Notable Instance of Pesticide misuse: A Florida man was recently cited and fined $23,100 for using the pesticide Aldicarb on deer carcasses to kill coyotes, for storing the pesticide in unlabeled containers, and not being a certified applicator.

Specific label directions are given on materials that are toxic to bees, because these pollinators are considered an important environmental resource. A typical bee-protection label direction reads: "This product is highly toxic to bees exposed to direct treatment on blooming crops or weeds. Do not apply this product or allow it to drift to blooming crops or weeds if bees are visiting the treatment area." In 2013, over 25,000 bumblebees died as a result of pesticide misuse in Wilsonville, Oregon. A South Carolina farmer was also cited and fined for pesticide misuse, because he sprayed a blooming cucumber field while bees were foraging on the blossoms, causing a serious bee kill. Similar bee kills have impacted US beekeepers and the growers who need bees for pollination billions of dollars in losses. Efforts to curb pesticide misuse are critical, especially in agricultural countries where literacy barriers and lack of training contribute significantly to the problem. Programs like Integrated Pest Management (IPM) training have shown promise in reducing misuse and enhancing crop yields.
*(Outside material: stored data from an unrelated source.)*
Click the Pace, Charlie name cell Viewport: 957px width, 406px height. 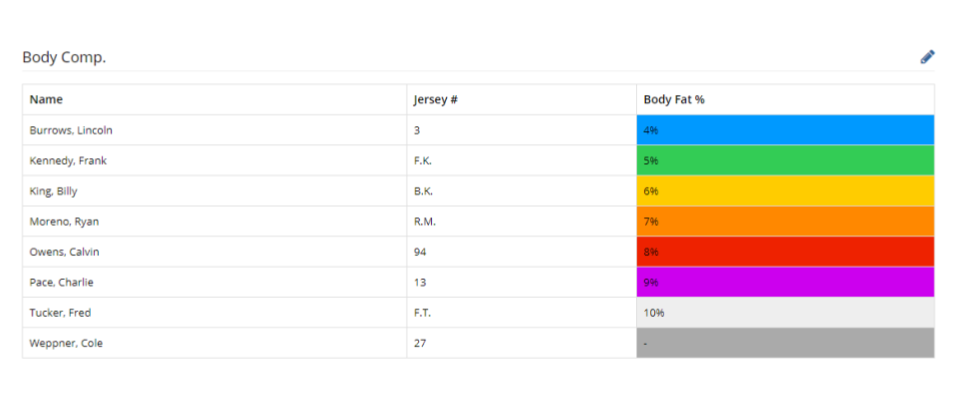click(x=61, y=283)
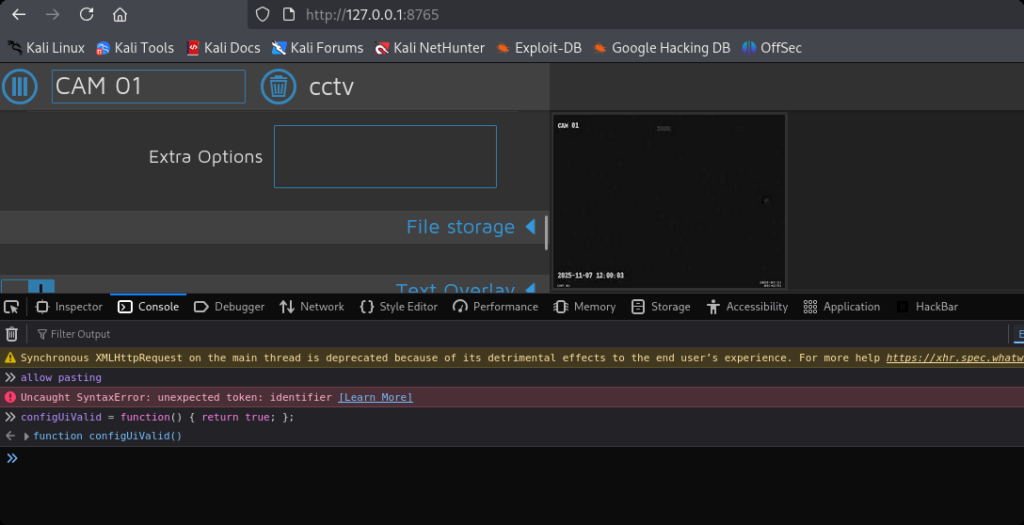Clear console output with the trash icon
This screenshot has height=525, width=1024.
(x=12, y=334)
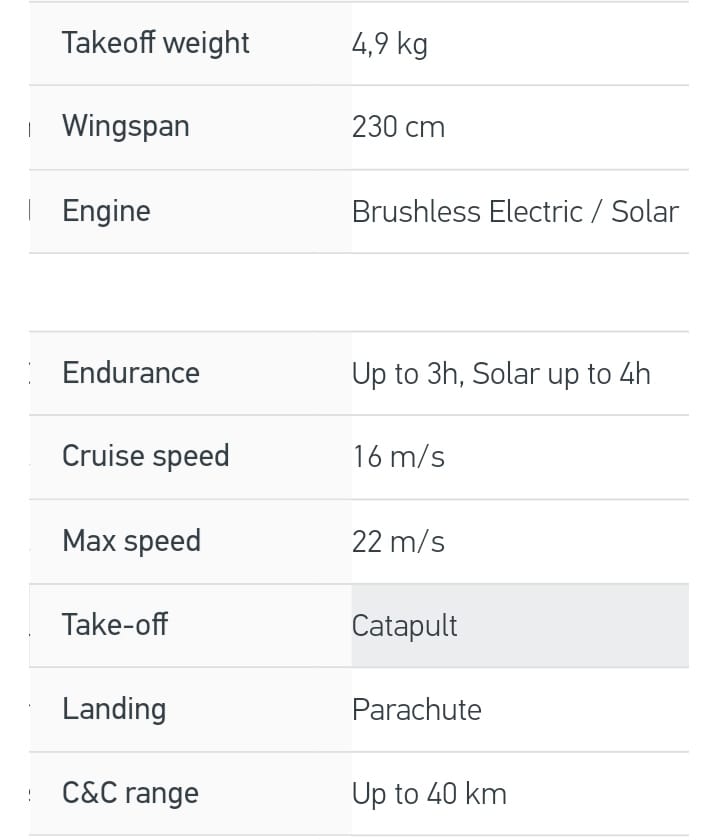Click the Endurance row label
Viewport: 720px width, 840px height.
[x=131, y=373]
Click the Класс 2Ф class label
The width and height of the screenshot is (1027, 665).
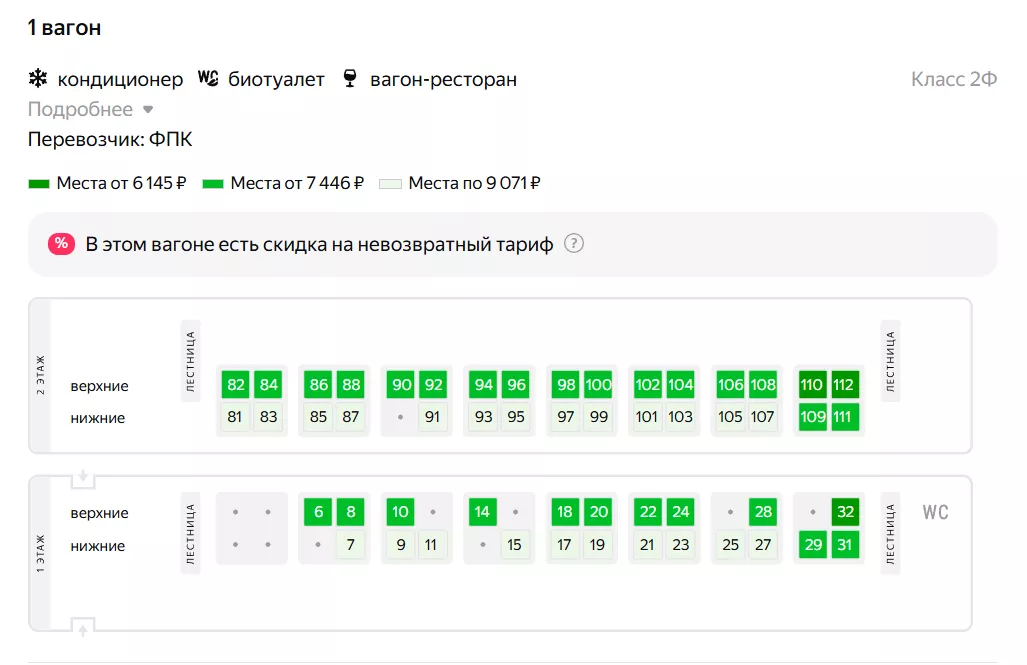tap(954, 80)
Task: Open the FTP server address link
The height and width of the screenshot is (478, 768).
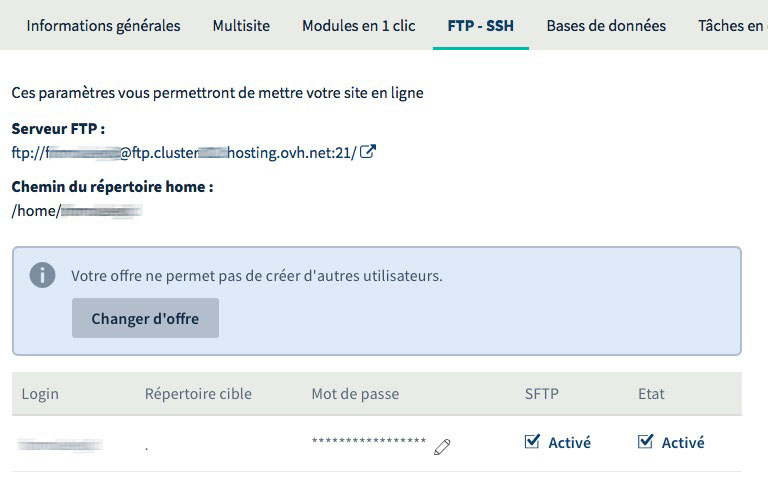Action: tap(184, 153)
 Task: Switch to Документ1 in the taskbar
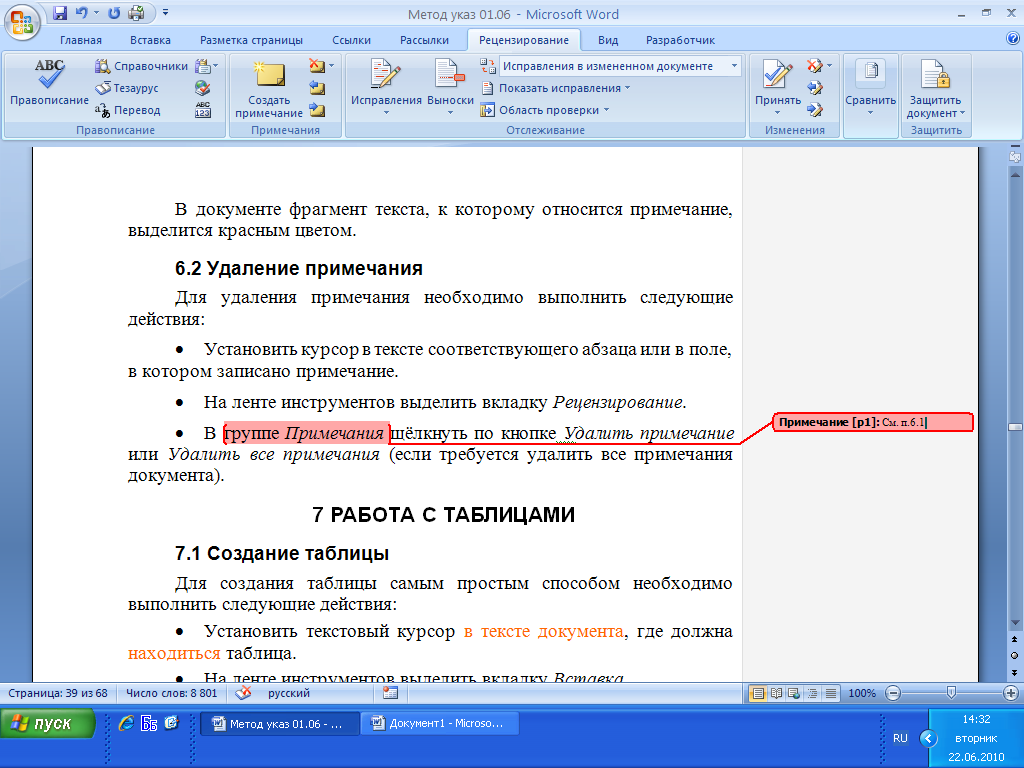(438, 724)
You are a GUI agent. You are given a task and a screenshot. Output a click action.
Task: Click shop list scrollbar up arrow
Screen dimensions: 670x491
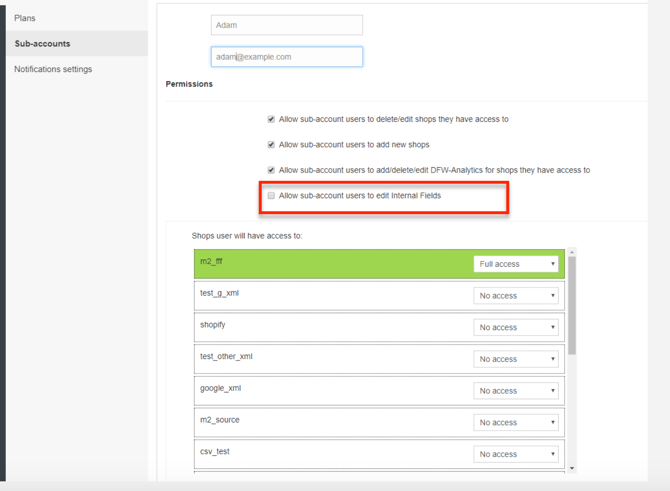pyautogui.click(x=572, y=252)
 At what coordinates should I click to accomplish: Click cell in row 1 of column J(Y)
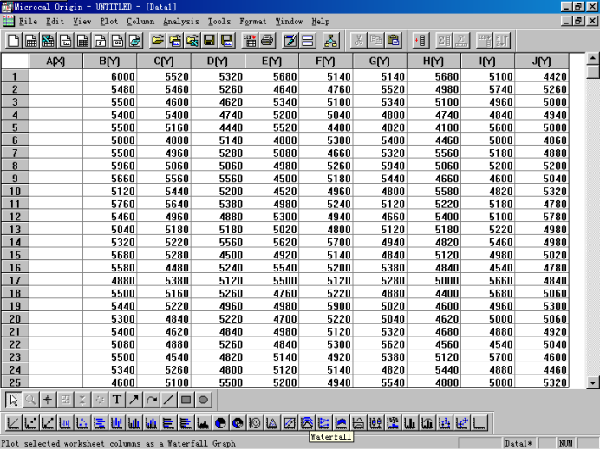pos(545,77)
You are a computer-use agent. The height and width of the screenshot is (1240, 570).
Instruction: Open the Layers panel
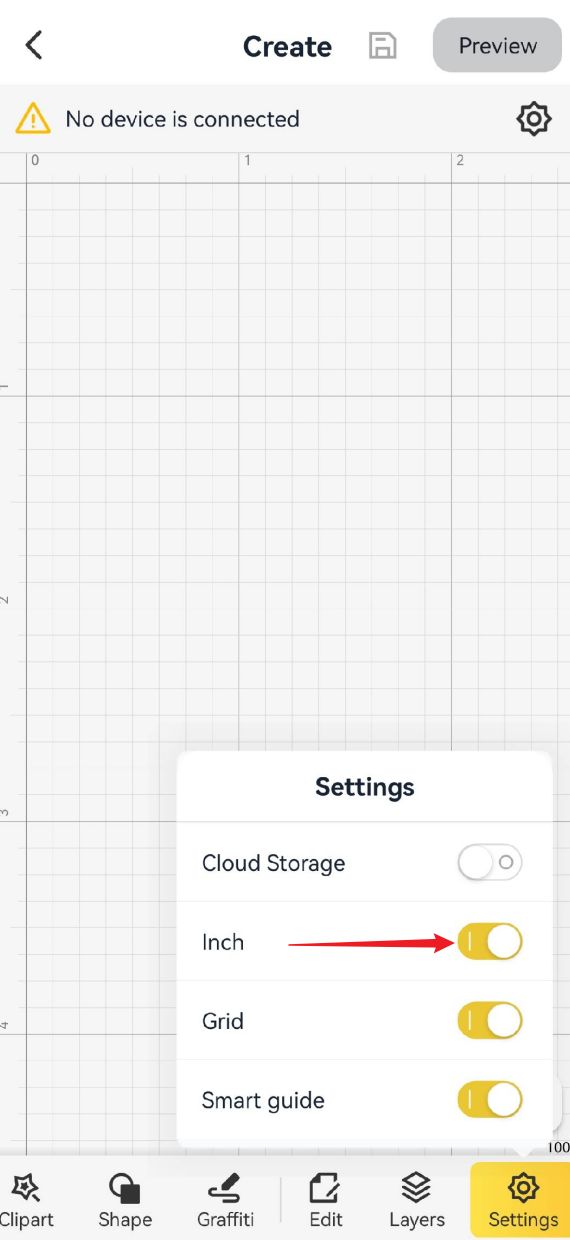pos(417,1201)
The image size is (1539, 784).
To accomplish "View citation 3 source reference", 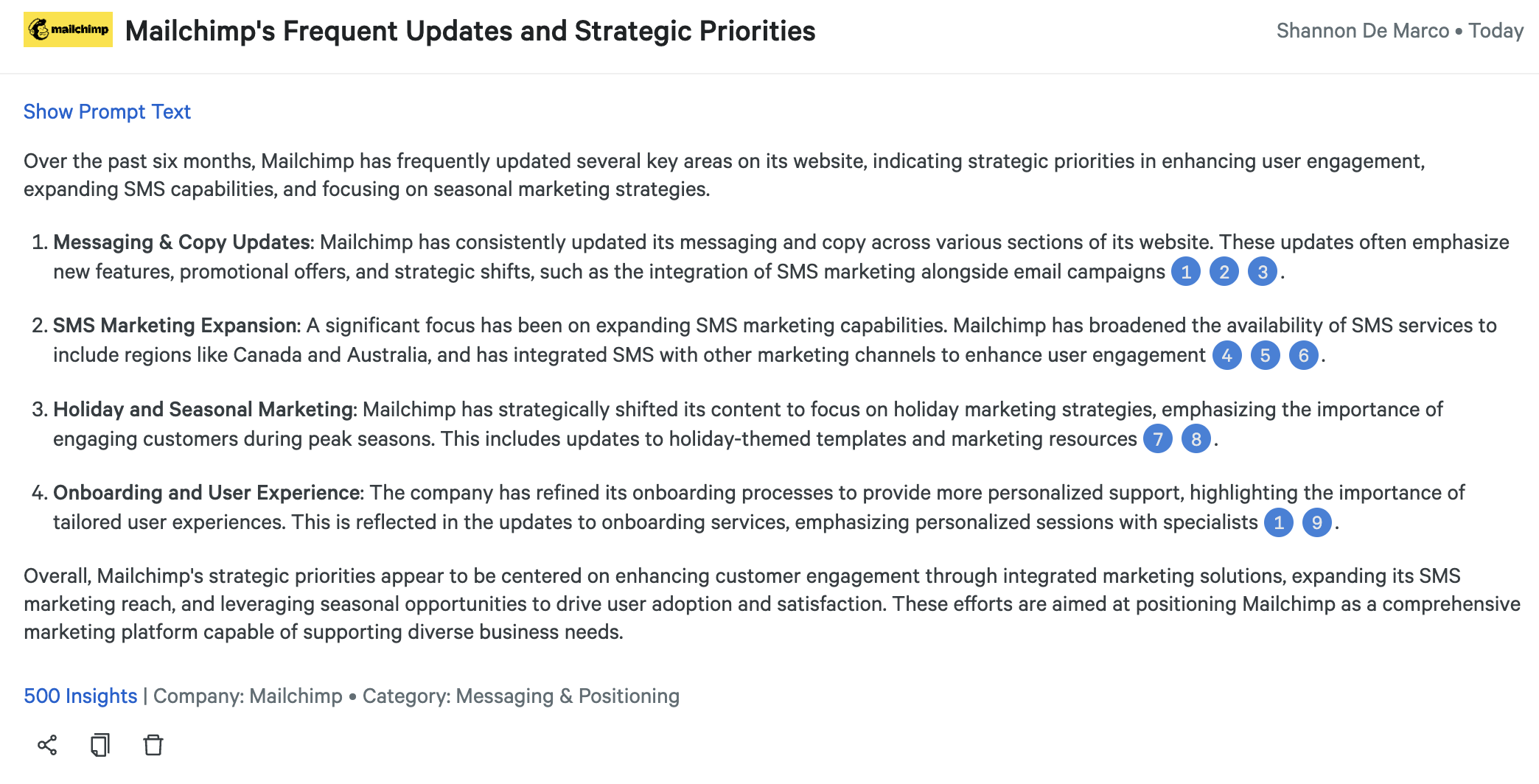I will (1263, 272).
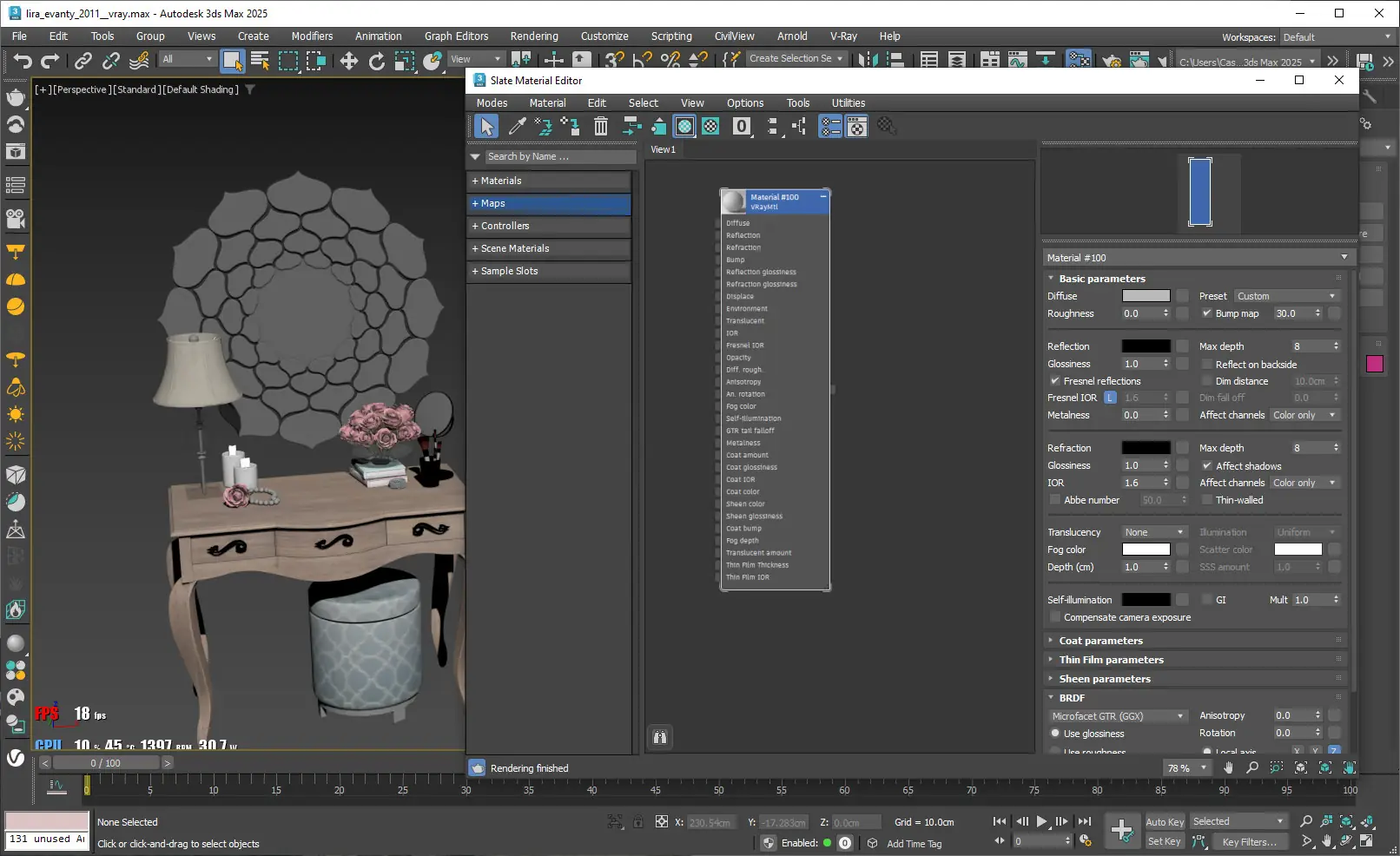Open the Utilities menu in Slate Editor

pos(848,103)
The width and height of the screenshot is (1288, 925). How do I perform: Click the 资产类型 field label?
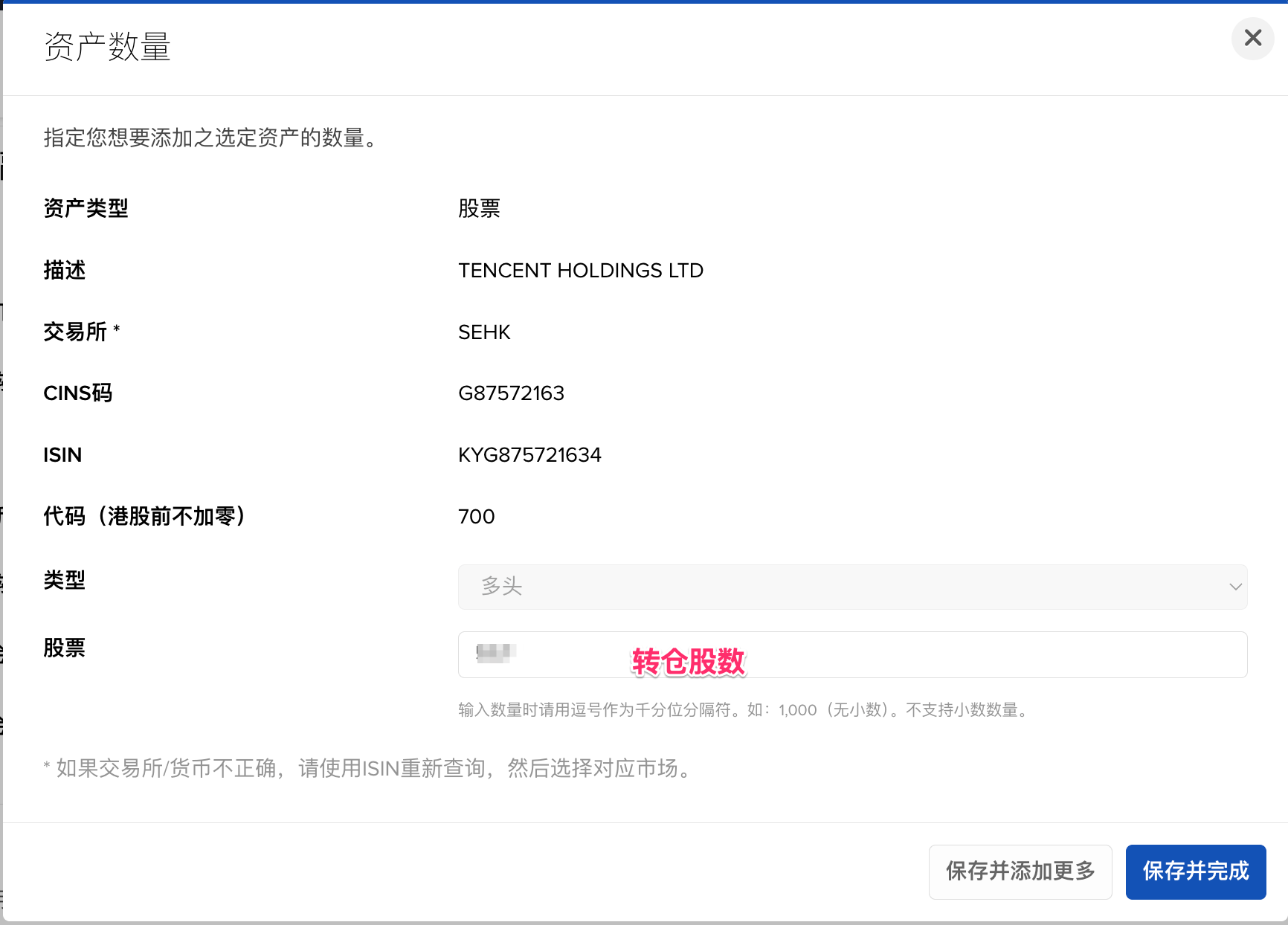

== Contributing factors ==
Pesticide misuse occurs most frequently in developing countries and in countries with predominantly agricultural economies. Several factors contribute to pesticide misuse, but ecological researchers have found language barriers and illiteracy to be among the most common. Safety data sheets for pesticides are available in a variety of languages, but the farmers and agricultural workers who are responsible for pesticide application are often unable to read them. Limited education and a lack of proper training tend to be among the most significant contributing factors to improper handling and application of pesticides. The majority of agricultural workers and rural farmers in developing countries have received only a few years of primary education, which contributes to the illiteracy of these populations. Farmers in underdeveloped countries also frequently misuse pesticides due to improper training; however, Integrated Pest Management training has been shown to reduce rates of improper handling and application of pesticides while simultaneously increasing crop yields.